(INPUT Opens)

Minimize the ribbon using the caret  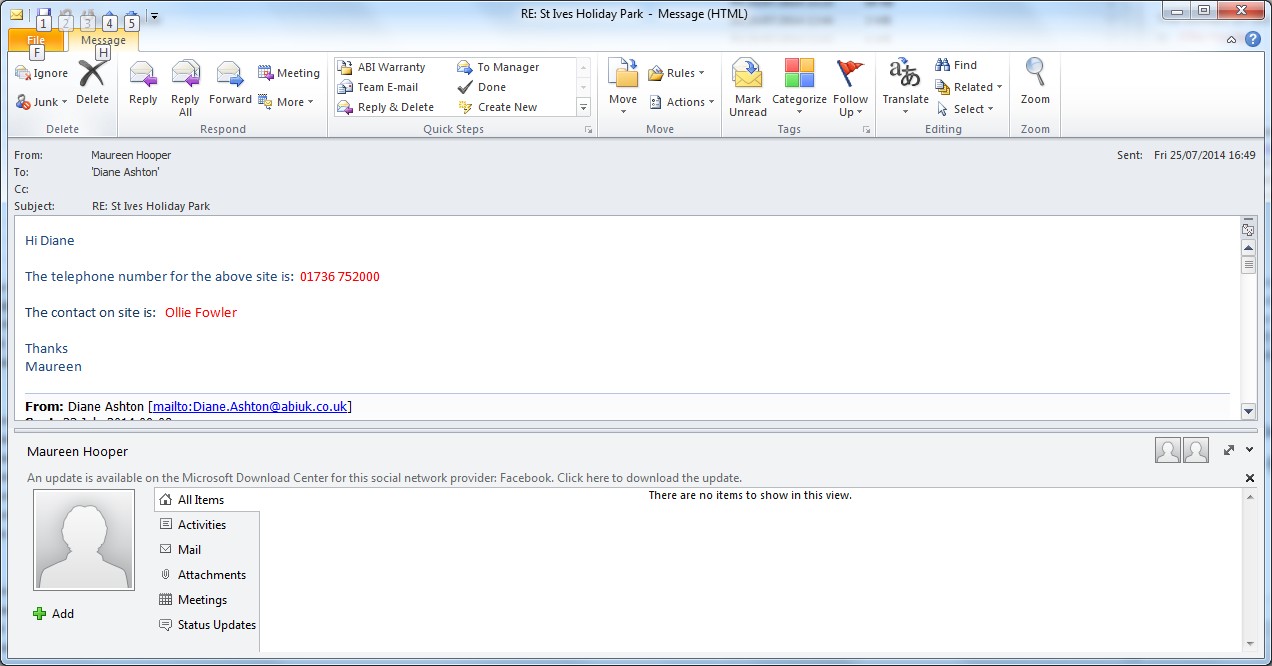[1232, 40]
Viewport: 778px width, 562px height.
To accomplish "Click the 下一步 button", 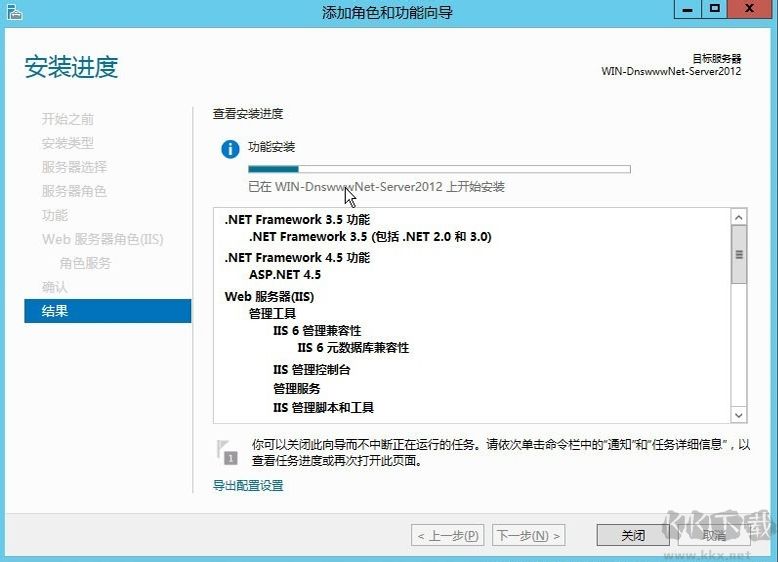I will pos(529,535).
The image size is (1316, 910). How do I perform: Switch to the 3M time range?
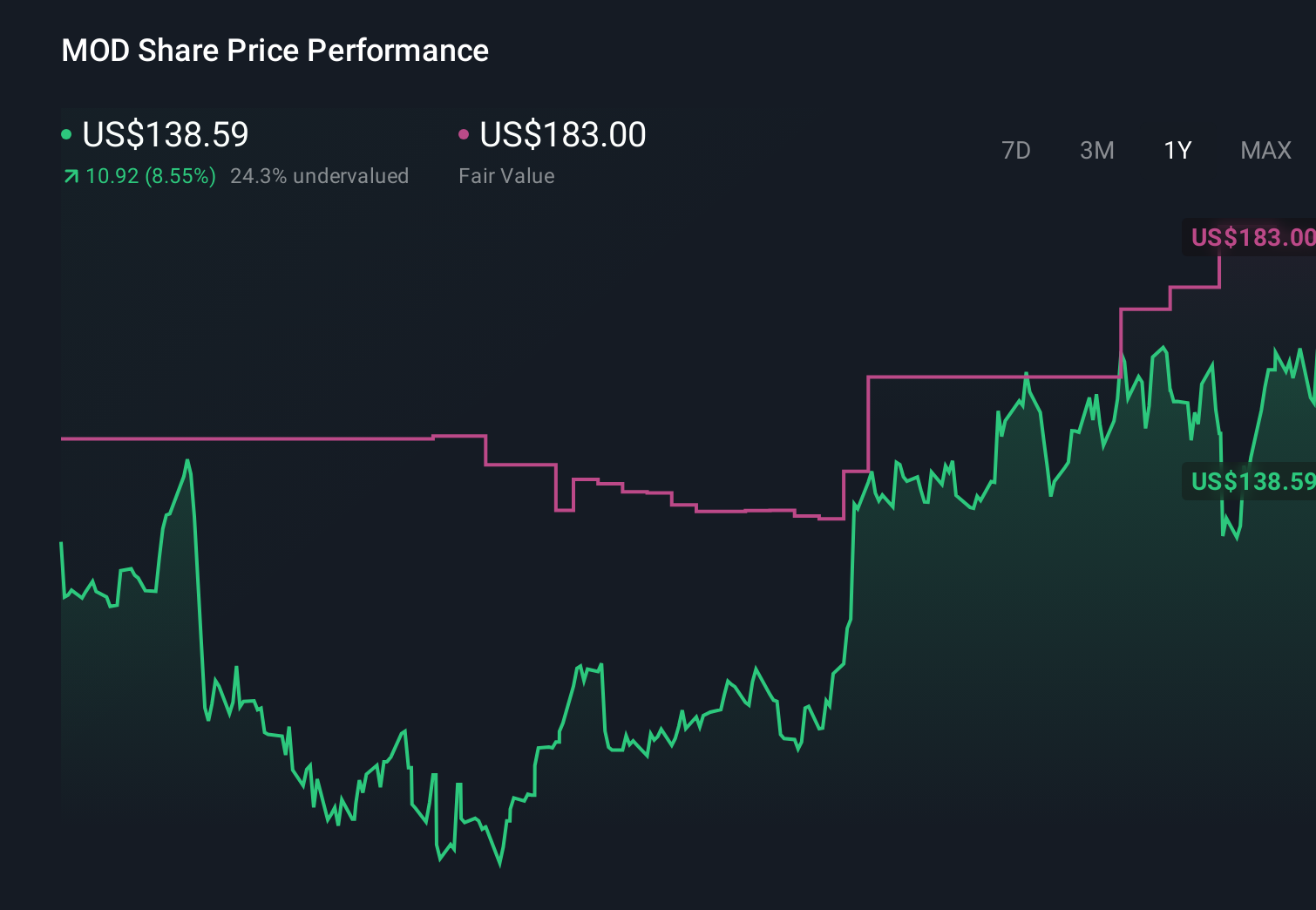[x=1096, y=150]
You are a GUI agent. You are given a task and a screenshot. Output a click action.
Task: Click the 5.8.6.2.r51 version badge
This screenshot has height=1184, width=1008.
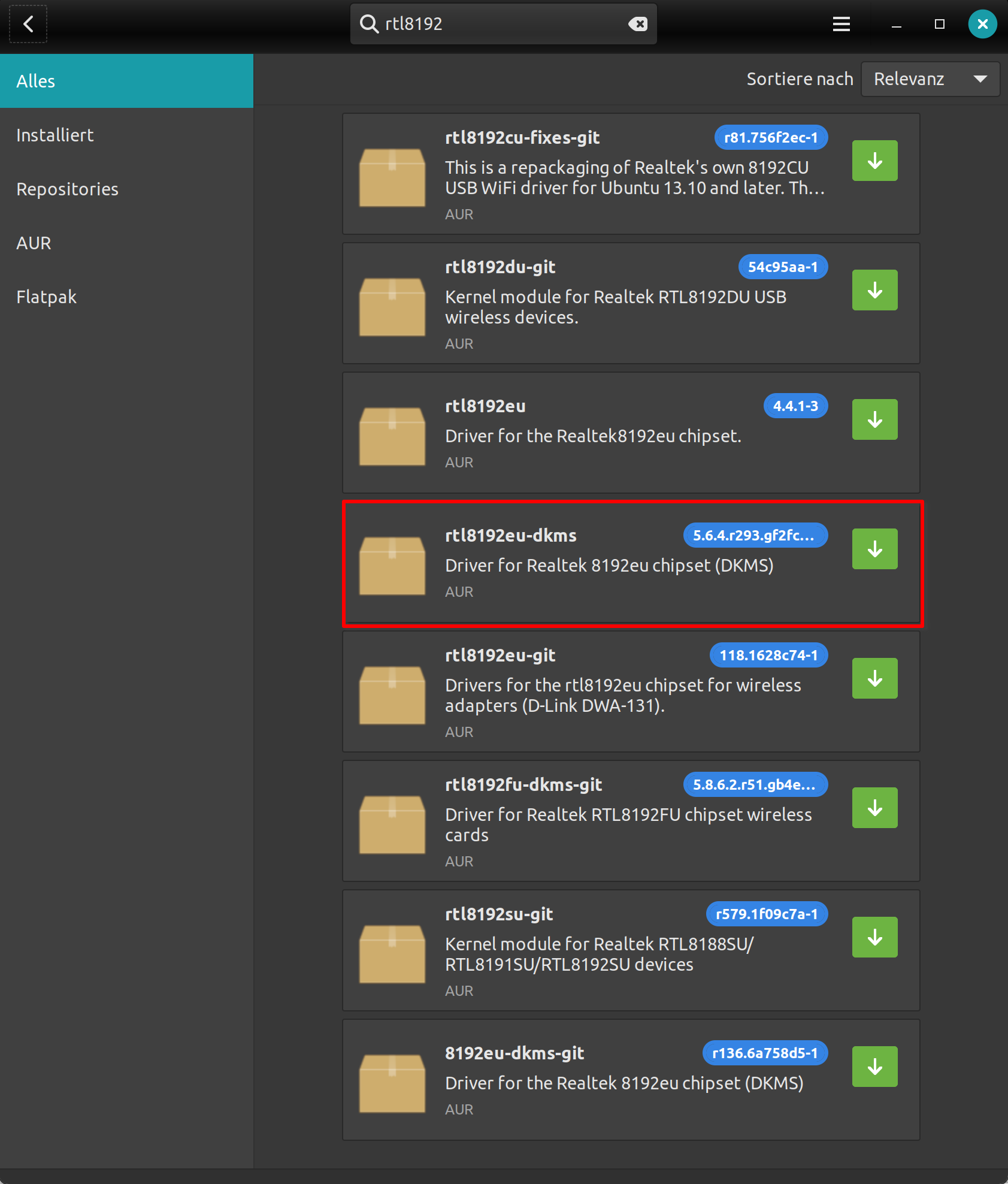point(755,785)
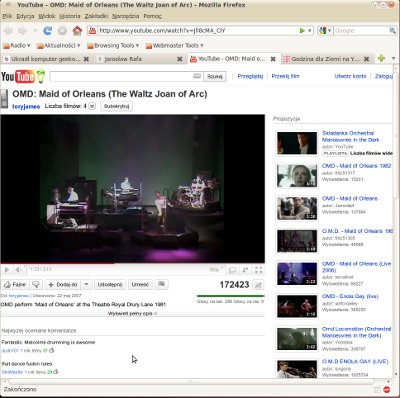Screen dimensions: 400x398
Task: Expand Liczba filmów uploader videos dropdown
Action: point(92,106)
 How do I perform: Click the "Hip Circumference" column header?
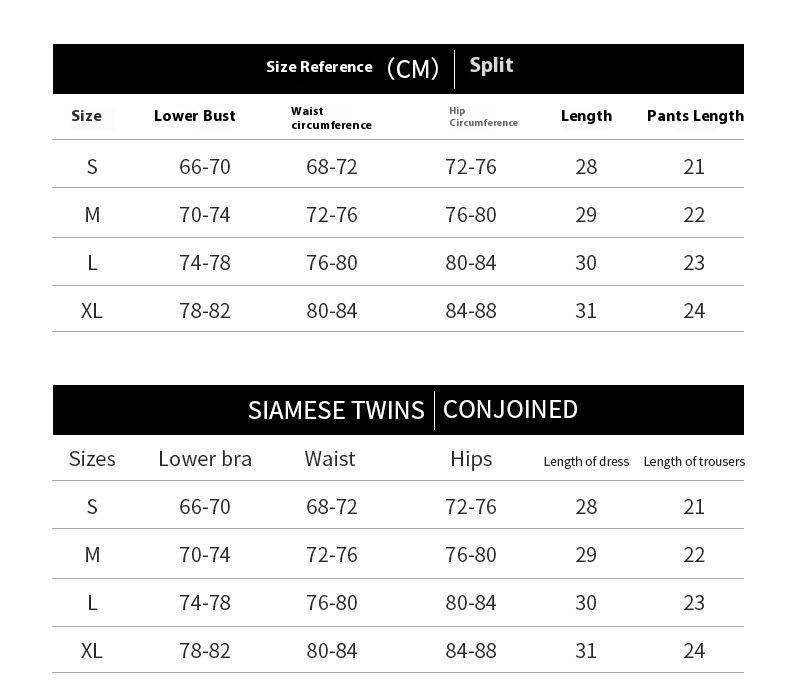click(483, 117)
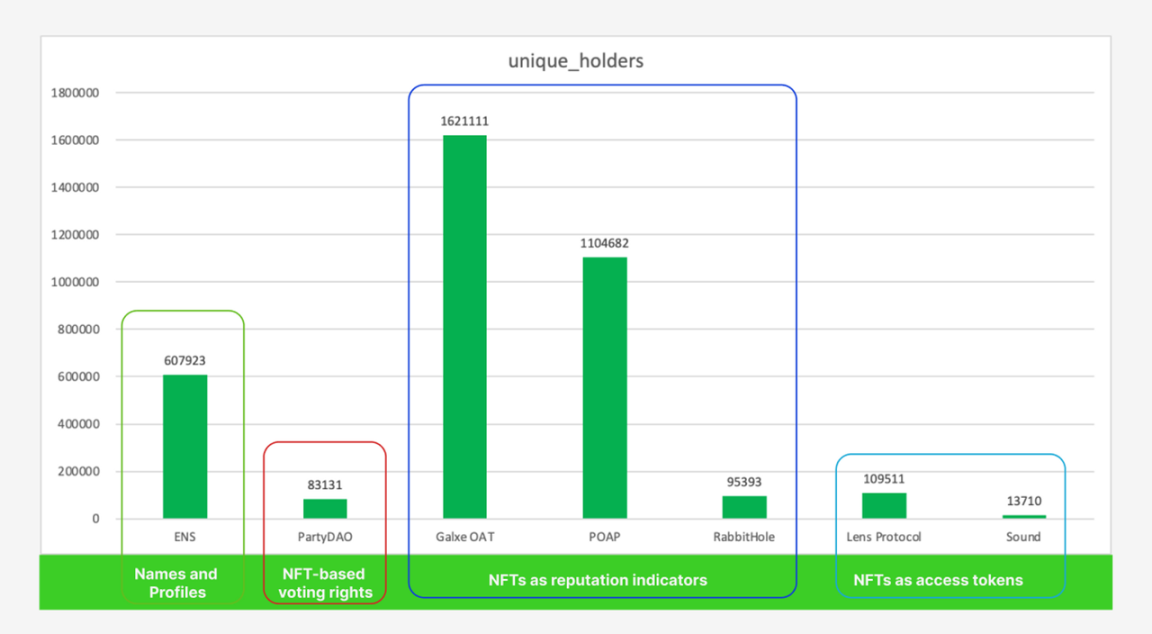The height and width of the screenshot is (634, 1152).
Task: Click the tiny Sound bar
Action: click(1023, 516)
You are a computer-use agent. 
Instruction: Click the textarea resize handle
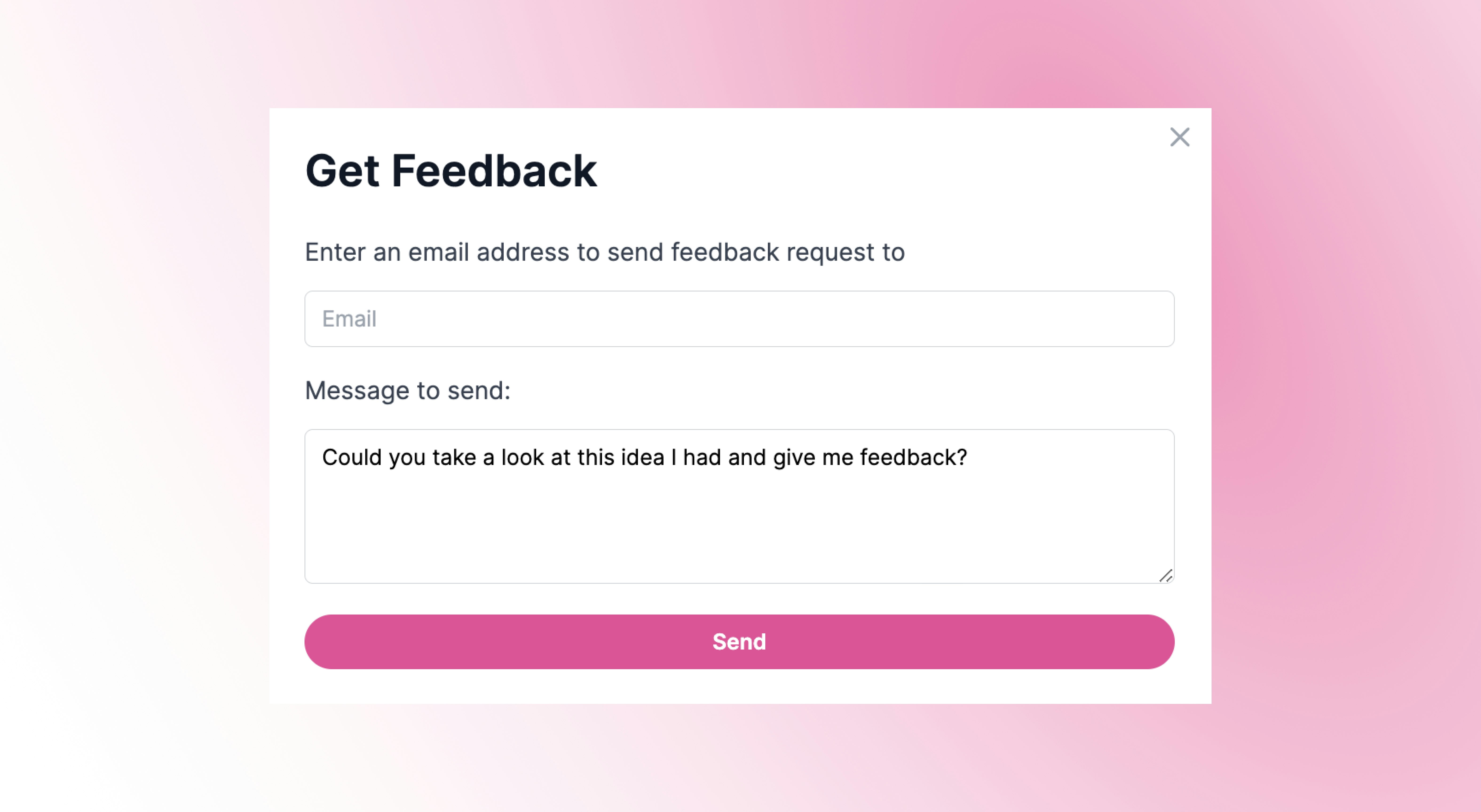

(INPUT Closes)

TASK REQUIREMENTS: Take the line with "Task: Click the 5.8.6.2.r51 version badge" and each line after it through the end of the material above, and reproduce them exactly, both ends included, without pictures.

SOLUTION TO THE PROBLEM:
Task: Click the 5.8.6.2.r51 version badge
This screenshot has height=1184, width=1008.
point(755,785)
Screen dimensions: 400x398
Task: Expand Liczba filmów uploader videos dropdown
Action: point(92,106)
 How do I perform: Click the "Hip Circumference" column header?
click(483, 117)
The height and width of the screenshot is (634, 1152).
Task: Click the tiny Sound bar
Action: click(1023, 516)
You are a computer-use agent. 
Instruction: Click the textarea resize handle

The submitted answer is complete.